▶ PASSAGE PROVIDED
● ● ● ● ● ● ●

For the past several weeks, longtime Richmond City Councilman Tom Butt has been locked in a pitched battle with the Port of Richmond's executive director, Jim Matzorkis. And the port's popular image as a bustling engine of commerce and success has been critically wounded in the fight. In fact, it has become painfully clear during several contentious city council meetings that the port has been broke, deeply in debt, and poorly managed for years.
The port's numerous problems started to come to light during discussions over possible locations for a proposed security and operations center, which, in theory, would serve as a command hub should an emergency, such as a terrorist attack or natural disaster, befall the Richmond waterfront. The project is to be funded by a $3.8 million grant from the US Department of Homeland Security.
Butt urged Matzorkis to consider refurbishing a historic, 26,000-square-foot building, known as the Riggers Loft at Point Potrero Marine Terminal, to be used as the new command center. Refurbishing the terminal and integrating it into the Rosie the Riveter National Park has been a city goal for years, but funding had never been available. Butt, a longtime advocate for the national park and for the city's historic buildings, suggested the Riggers Loft because, if restored, it would also provide extra commercial space to lease, which could help defray the cost of the security center.

● ● ● ● ● ● ●

▶ EXERCISE INPUT
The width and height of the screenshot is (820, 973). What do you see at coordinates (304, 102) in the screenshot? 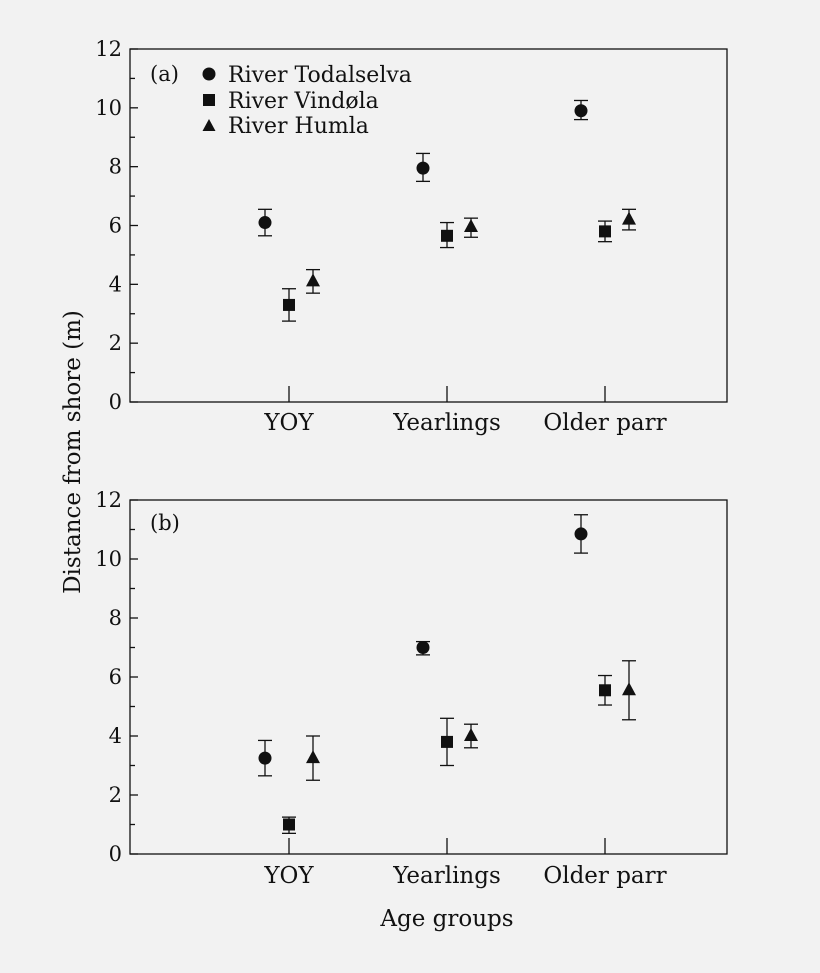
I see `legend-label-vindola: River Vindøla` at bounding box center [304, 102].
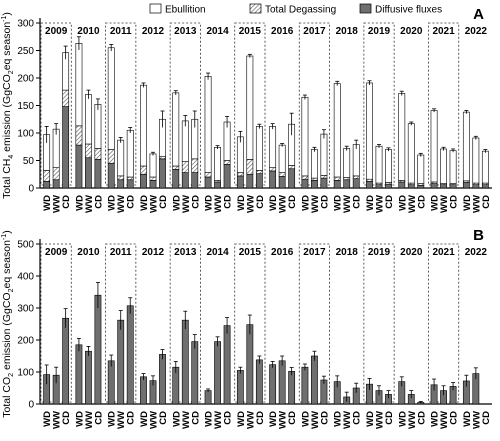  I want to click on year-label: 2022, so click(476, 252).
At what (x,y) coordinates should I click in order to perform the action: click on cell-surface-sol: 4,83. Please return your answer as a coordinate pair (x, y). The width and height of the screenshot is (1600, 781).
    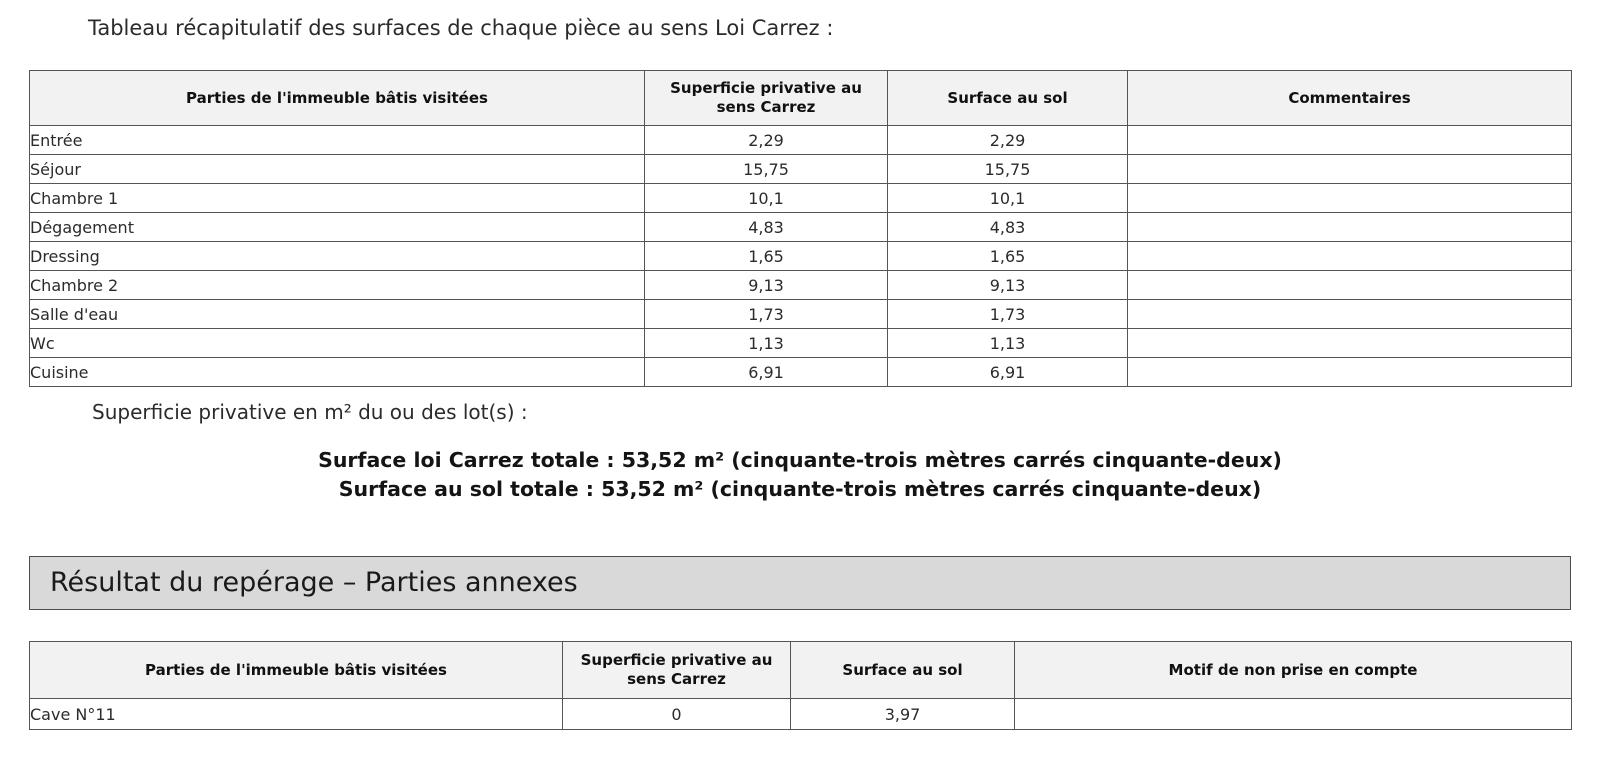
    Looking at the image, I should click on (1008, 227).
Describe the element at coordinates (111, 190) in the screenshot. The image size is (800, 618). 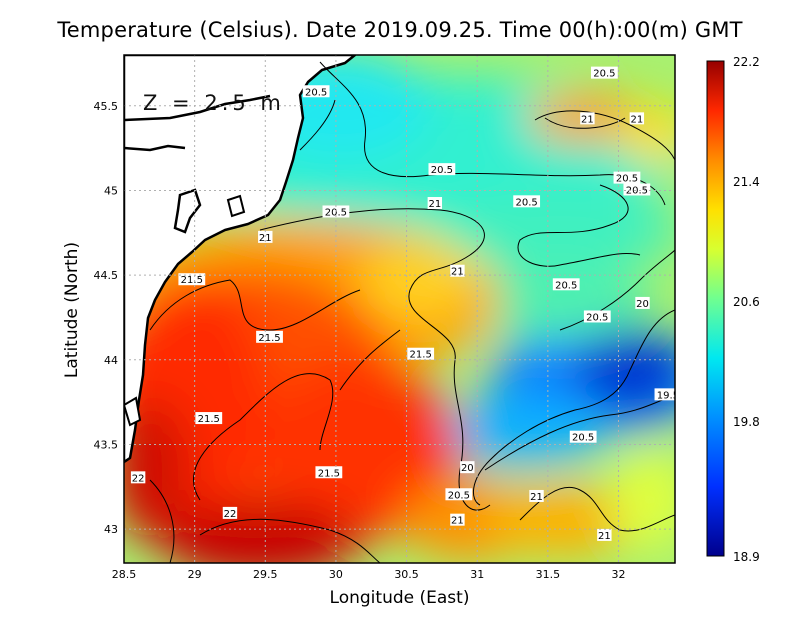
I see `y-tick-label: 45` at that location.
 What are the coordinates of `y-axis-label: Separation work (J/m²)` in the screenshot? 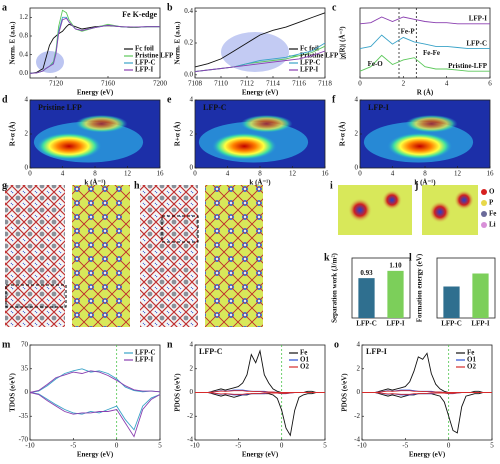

● ● ● ● ● ● ●

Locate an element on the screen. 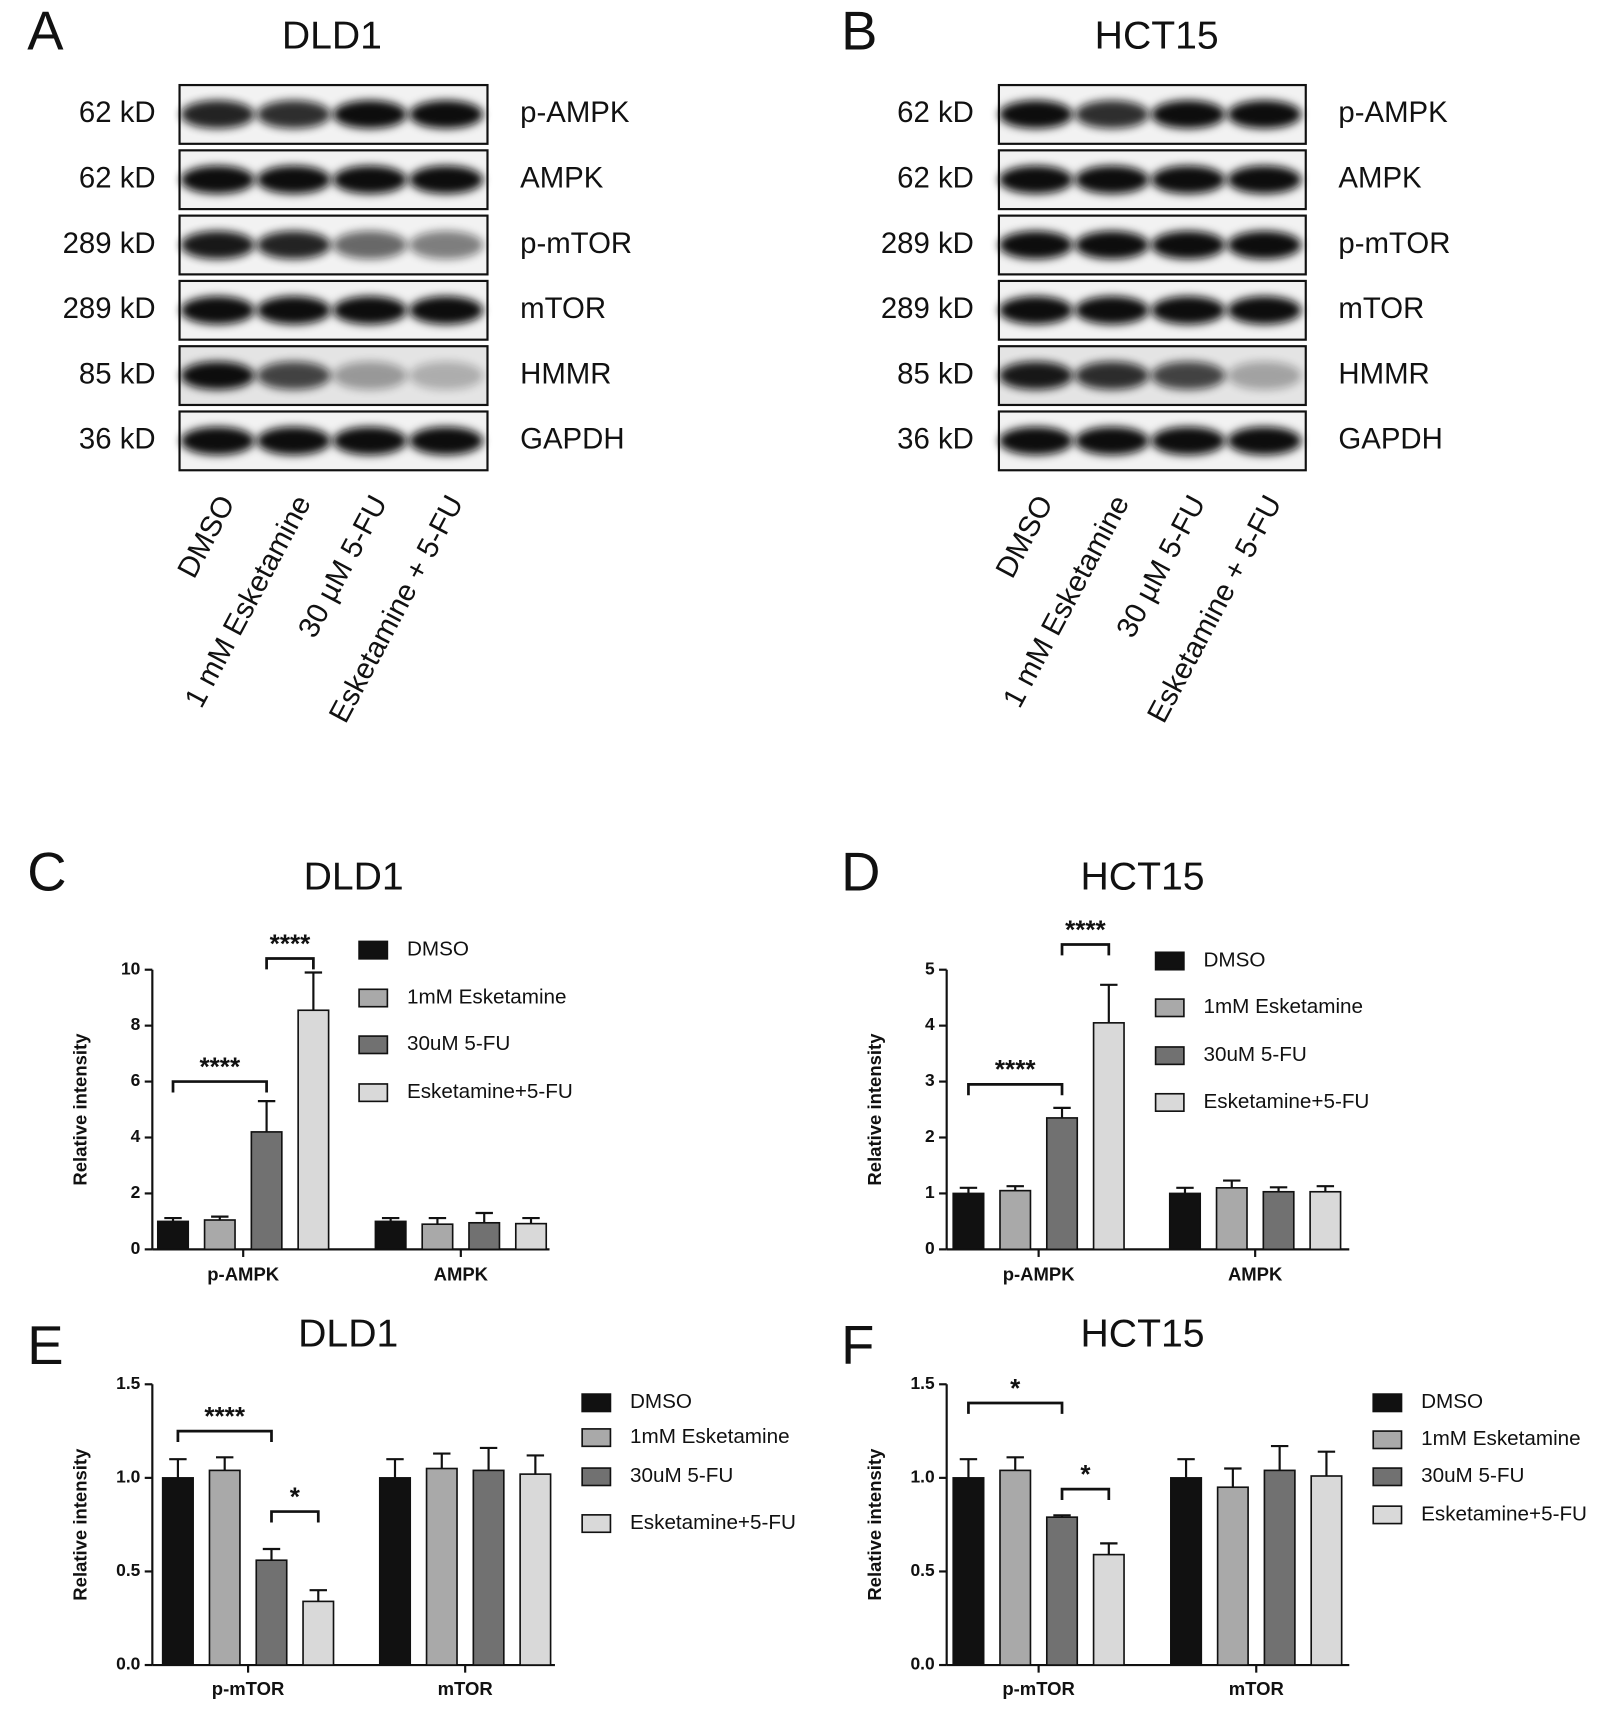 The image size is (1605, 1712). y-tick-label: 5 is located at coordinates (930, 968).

● ● ● ● ● ● ●

▶ PROBLEMS TO SOLVE
**a)** In the passage about the Port of Richmond, edit the part from "Butt urged Matzorkis" up to and including "the security center." so that "Riggers Loft" reads "Rigging Loft" instead, and give that part again.
**b)** Render the entries from the line with "Describe the element" up to and including the line with "What are the" as a numbered list, skipping blank lines. Leave the pictures out.

▶ RESULTS
**a)**
Butt urged Matzorkis to consider refurbishing a historic, 26,000-square-foot building, known as the Rigging Loft at Point Potrero Marine Terminal, to be used as the new command center. Refurbishing the terminal and integrating it into the Rosie the Riveter National Park has been a city goal for years, but funding had never been available. Butt, a longtime advocate for the national park and for the city's historic buildings, suggested the Rigging Loft because, if restored, it would also provide extra commercial space to lease, which could help defray the cost of the security center.

**b)**
1. Describe the element at coordinates (111, 190) in the screenshot. The image size is (800, 618). 
2. I see `y-tick-label: 45` at that location.
3.  What are the coordinates of `y-axis-label: Separation work (J/m²)` in the screenshot? 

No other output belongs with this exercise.